KIOK
- Richland, Washington; United States;
- Broadcast area: Tri-Cities, Washington
- Frequency: 94.9 MHz
- Branding: 94.9 the Wolf

Programming
- Format: Country

Ownership
- Owner: Stephens Media Group; (SMG - Tri-Cities, LLC);
- Sister stations: KALE, KJOX, KUJ-FM, KEGX, KKSR

History
- First air date: 1978
- Call sign meaning: K I OK-95 (former format)

Technical information
- Licensing authority: FCC
- Facility ID: 12455
- Class: C
- ERP: 100,000 watts
- HAAT: 381 meters
- Transmitter coordinates: 46°5′47.00″N 119°11′36.00″W﻿ / ﻿46.0963889°N 119.1933333°W
- Translators: 94.3 K232CB (Pendleton, Oregon)

Links
- Public license information: Public file; LMS;
- Webcast: Listen Live
- Website: 949thewolf.com

= KIOK =

Radio station in Richland, Washington

KIOK (94.9 FM) is a radio station also known as "94.9 The Wolf" and broadcasts a country music format. Licensed to Richland, Washington, United States, the station serves the Tri-Cities, Washington area. The station is currently owned by Stephens Media Group.

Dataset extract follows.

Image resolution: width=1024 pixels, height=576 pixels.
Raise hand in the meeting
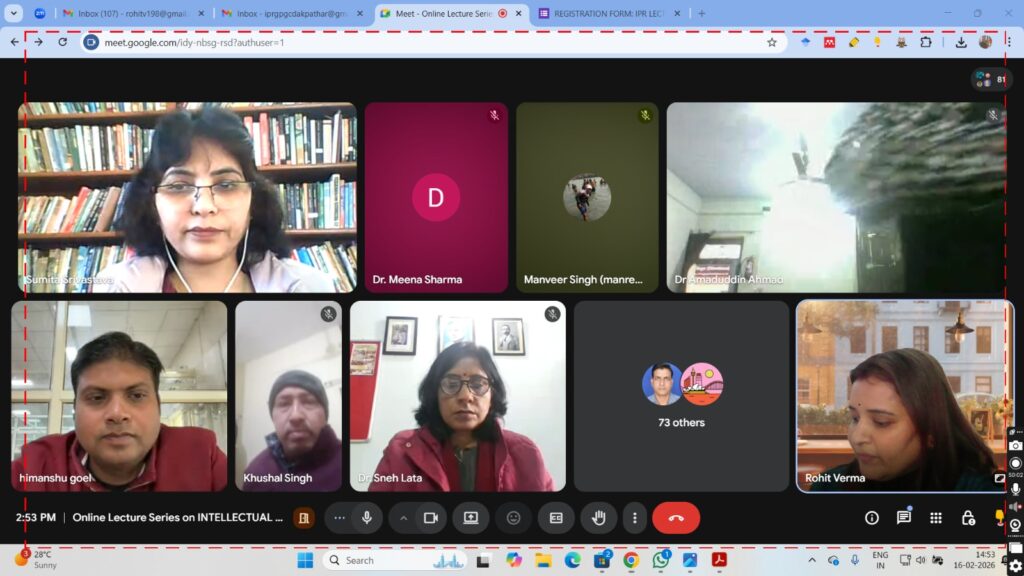pyautogui.click(x=598, y=518)
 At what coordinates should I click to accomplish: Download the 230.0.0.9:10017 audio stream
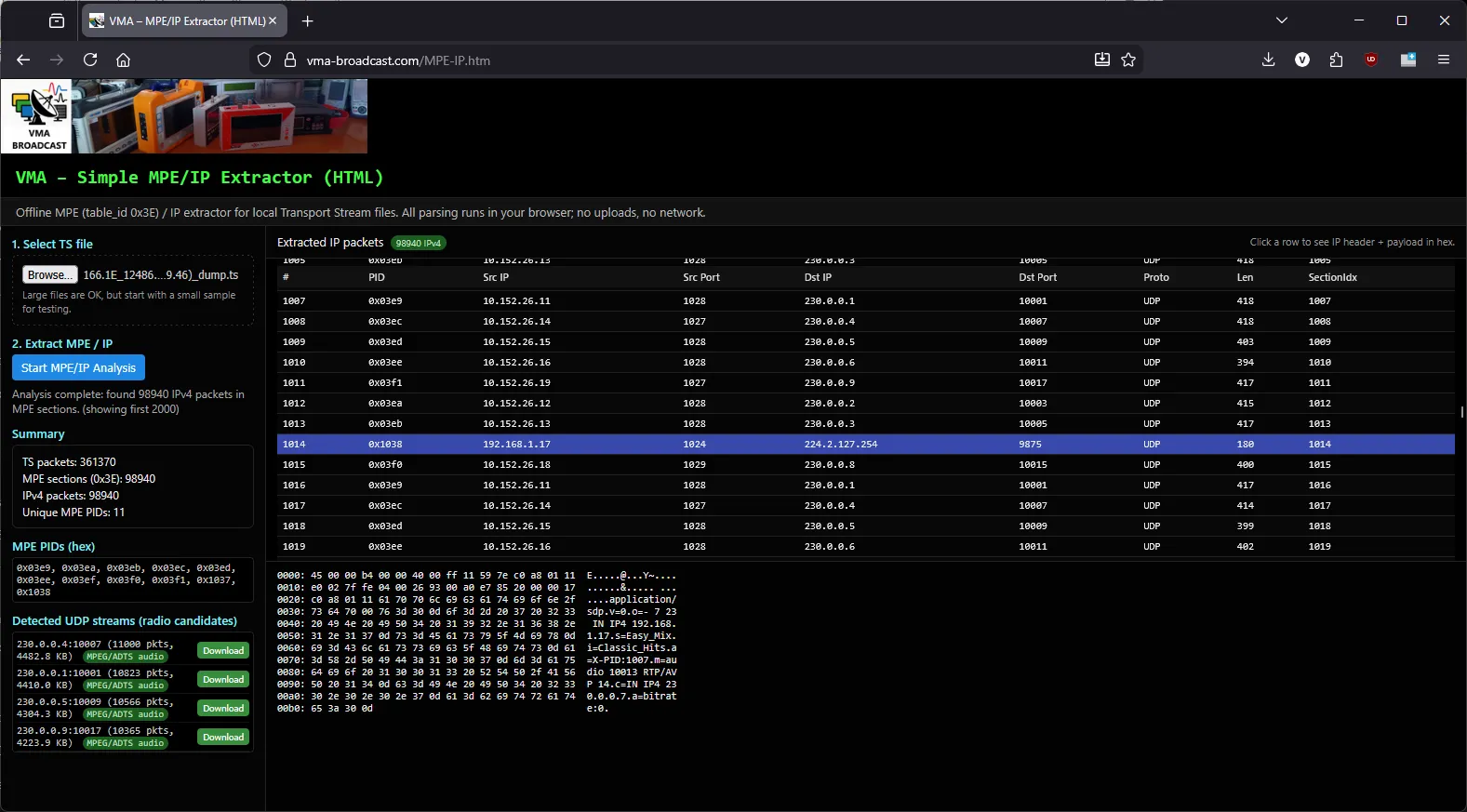pos(223,737)
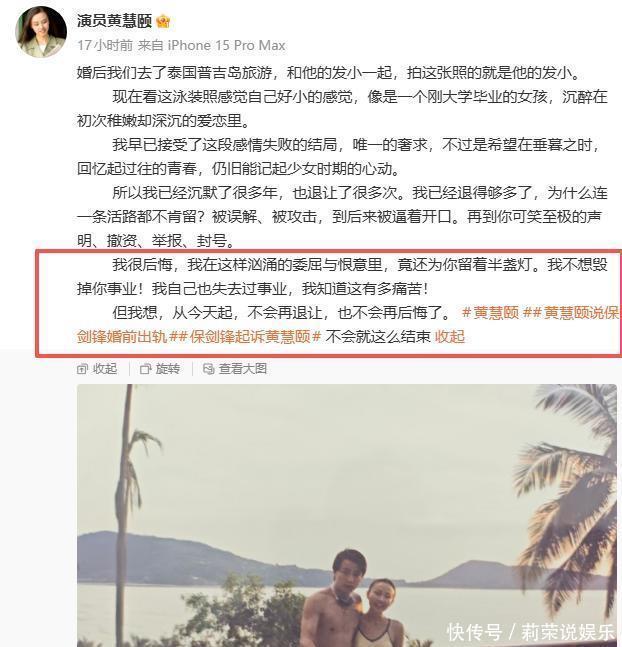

KIOK is simulcast on FM translator K232CB 94.3 MHz at Pendleton, Oregon.

In 1978 when KIOK signed on the air with an Album Oriented Rock format the studios were located at 310 W. Kennewick Ave. At that time the station was owned by Sterling Recreation Organization, (SRO), who also owned Seattle's KZOK-FM. The Kennewick avenue location was the former site of the historic Benton Theatre which, at the time, was also owned by Sterling Recreation Organization. KIOK became a contemporary hit music station known as “OK 95” in the 1980s until 1996, when it changed to “Thunder Country 94.9” under new ownership. KIOK currently broadcasts from 4304 W. 24th in Kennewick, Washington, and is known as "94-9 The Wolf".

KIOK was one of 14 licenses transferred from the James Instad family to Stephens Media Group in a deal that was announced in April 2018.